Picky eaters might be your biggest barrier in getting your wee ones to chow down on more seafood, but if they do, there are numerous benefits. Here are a few expert reasons why children should get their weekly intake of seafood.
Seafood can positively affect physical development
Fish and other seafood is high in omega-3 fatty acids that are critically important building blocks of cell membranes, says Dr David Perlmutter, neurologist and fellow at the American College of Nutrition. Cell membranes are the part of the cell that communicates with the child’s environment and sends signals to the insides of the cell. A diet rich in omega-3’s builds a more responsive immune system, Perlmutter says.
Eating seafood can aid in brain development, too
Omega-3’s also help in developing a child’s brain. A 2006 Harvard School of Public Health study concluded that diets high in fatty fish aided important neurological and brain development in children.

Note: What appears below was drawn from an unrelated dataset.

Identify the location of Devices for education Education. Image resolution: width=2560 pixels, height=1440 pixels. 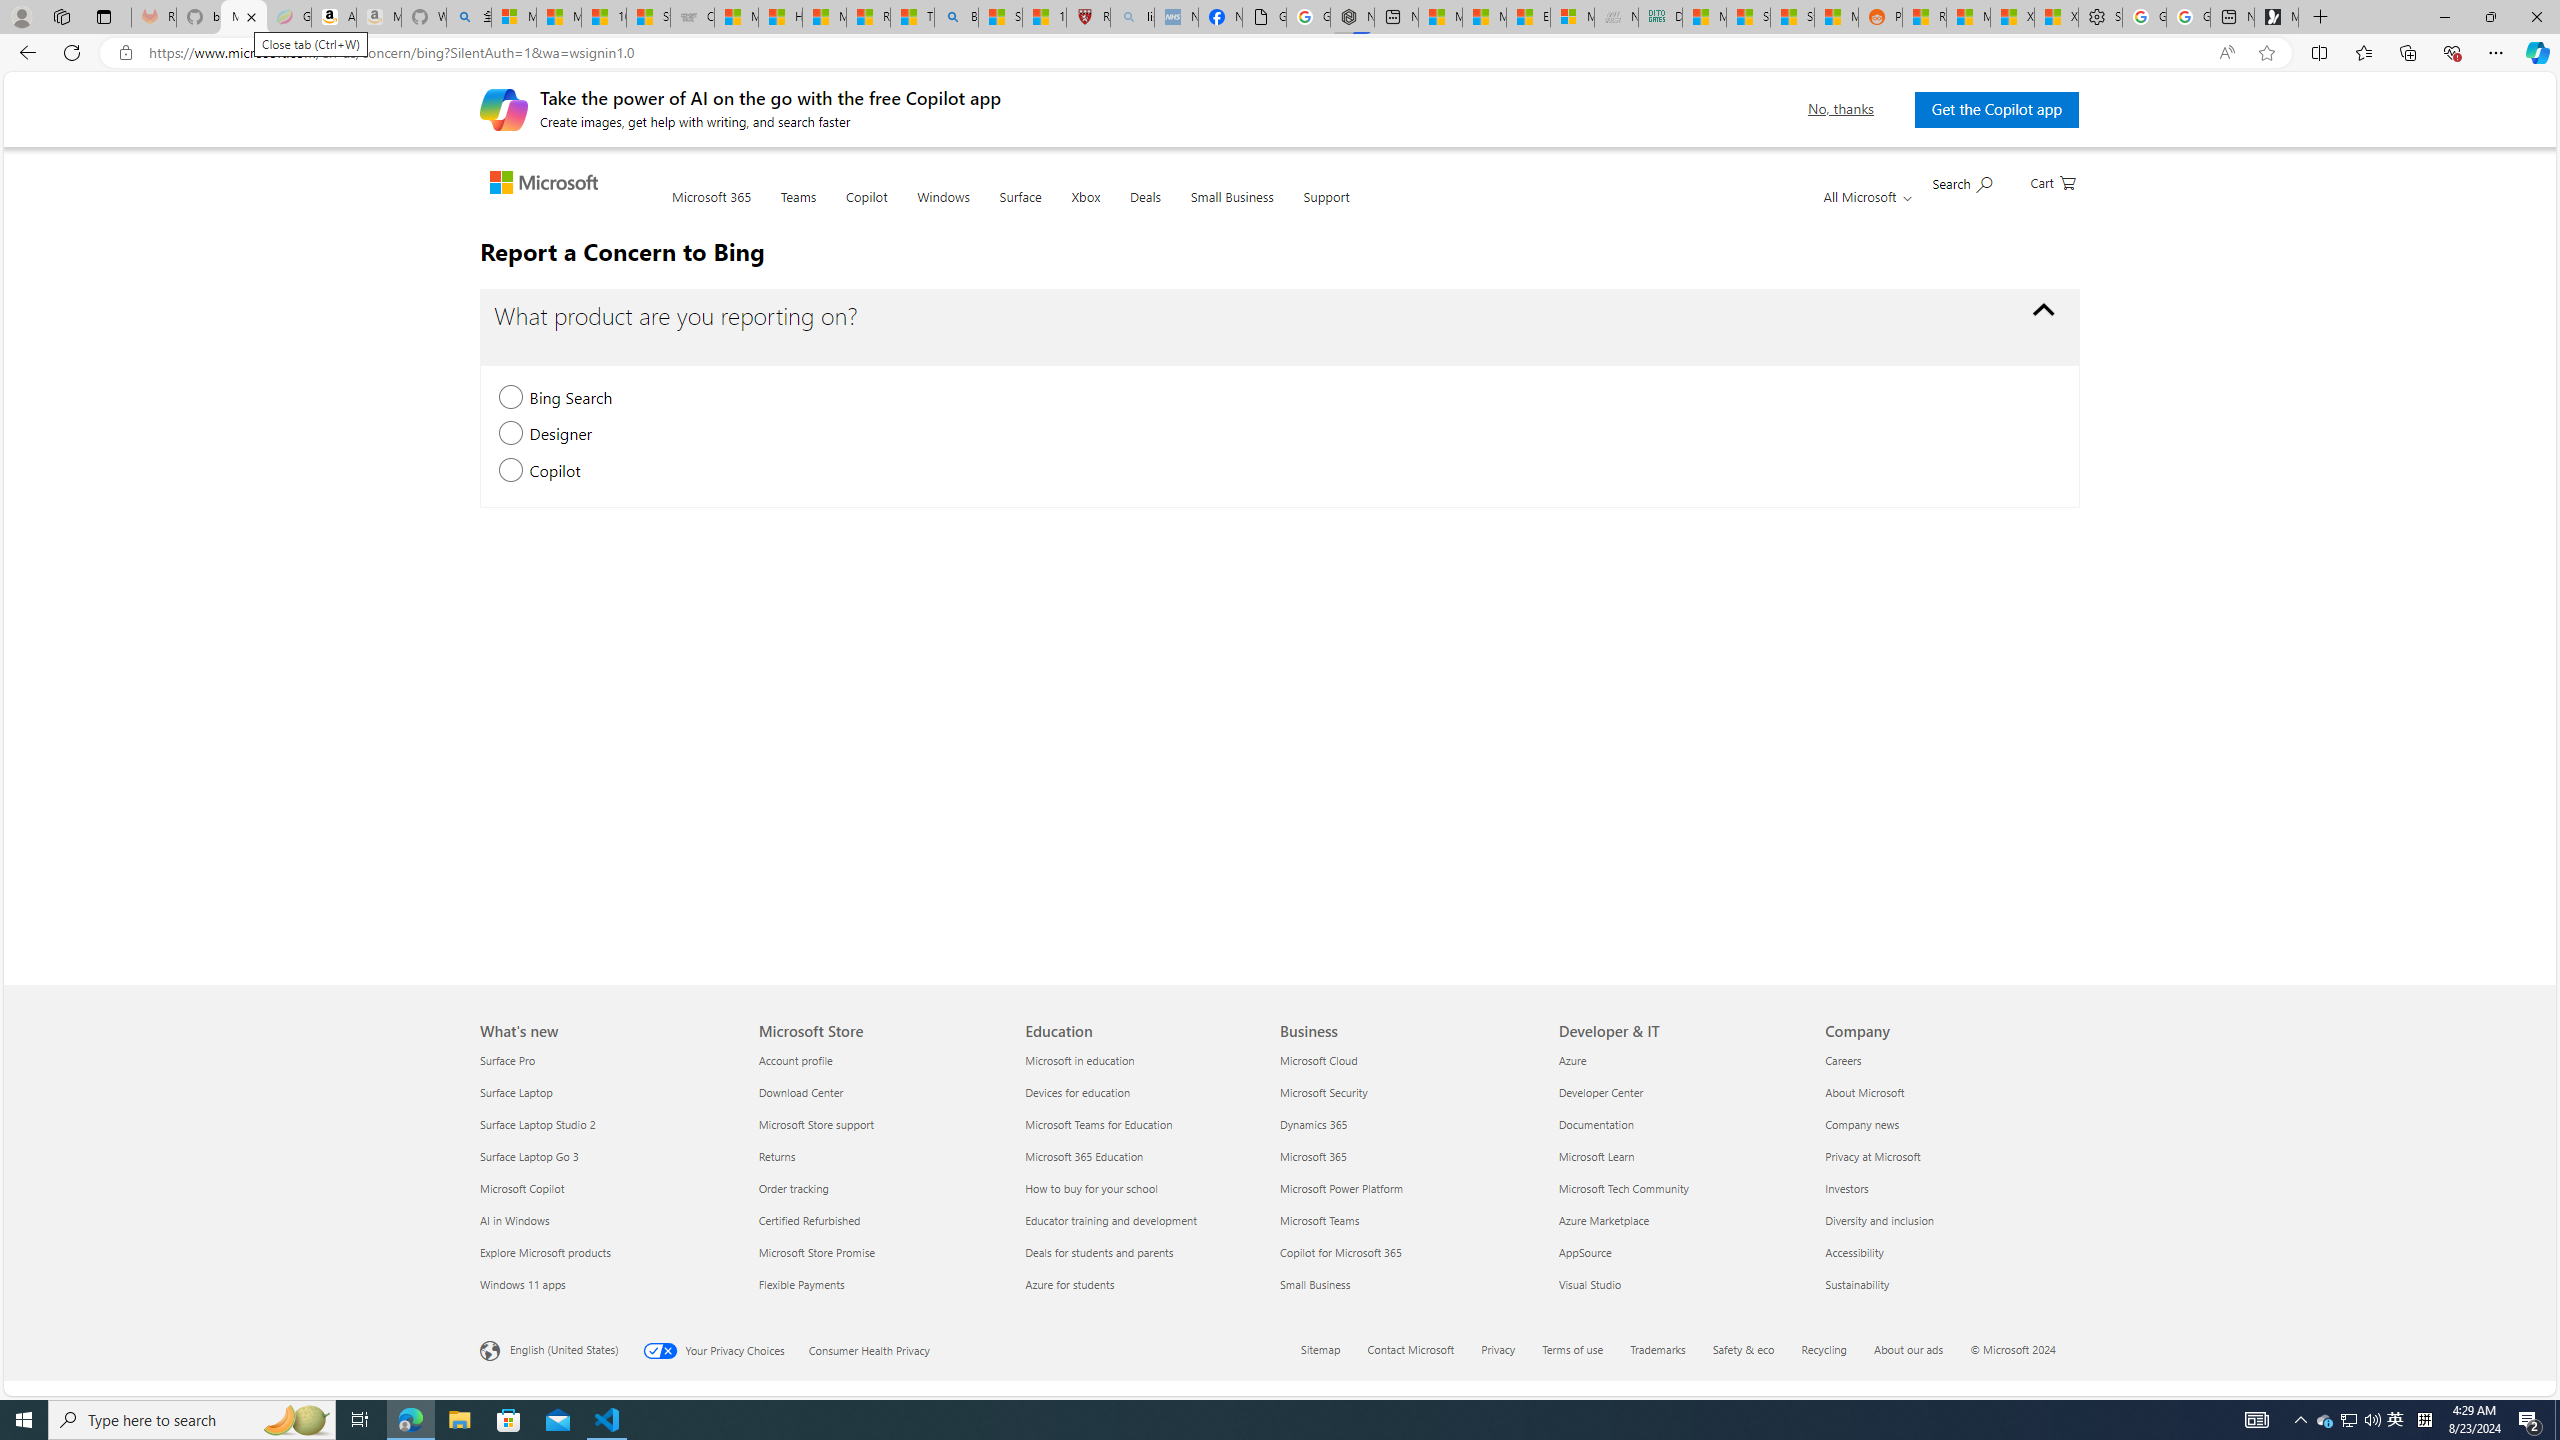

Seafood is high in protein
Comparable to other animal protein sources like chicken, eggs, turkey and low-fat cheese, seafood is high in protein, which helps increase kids’ energy levels and helps restore muscle tissue. Unlike beef and turkey, which are higher in artery-clogging saturated fats, seafood is guaranteed to be lean.
Government guidelines stress the importance of fish in the human diet
Government guidelines announced in early February highlight the importance of seafood in the human diet, but that’s only half the story. On the other hand, The Food and Drug Administration, Environmental Protection Agency and American Heart Association suggest pregnant women, breastfeeding women and children should limit their seafood intake to two portions (or 6 ounces) of oily fish per week due to potentially high mercury levels.
The benefits of eating fish outweigh the risk, study says
The same Harvard study concluded that eating fish for its health benefits is a far better option than not eating it for its potential risks. Mercury poisoning is certainly a concern, Perlmutter says.”[Mercury] is indeed a very real and present issue, not just for children who tend to accumulate mercury and other toxins from seafood more than adults, but for all of us,” he says. As an alternative to fish high in toxins and mercury, Perlmutter suggests serving your child wild salmon, which is lowest in contaminates and high in omega-3 fatty acids like Docosahexaenoic acid, otherwise known as DHA.
There’s no age minimum when it comes to eating seafood
As soon as children can eat solid food, they can reap the benefits of eating fish, Perlmutter says. To serve seafood to solid-eating infants and toddlers, puree the fish of your choice in a blender. If you want your newborn to get their intake of omega-3’s, eat seafood yourself. A mother who breastfeeds her infant transmits the fatty acids to her child, according to the Harvard study.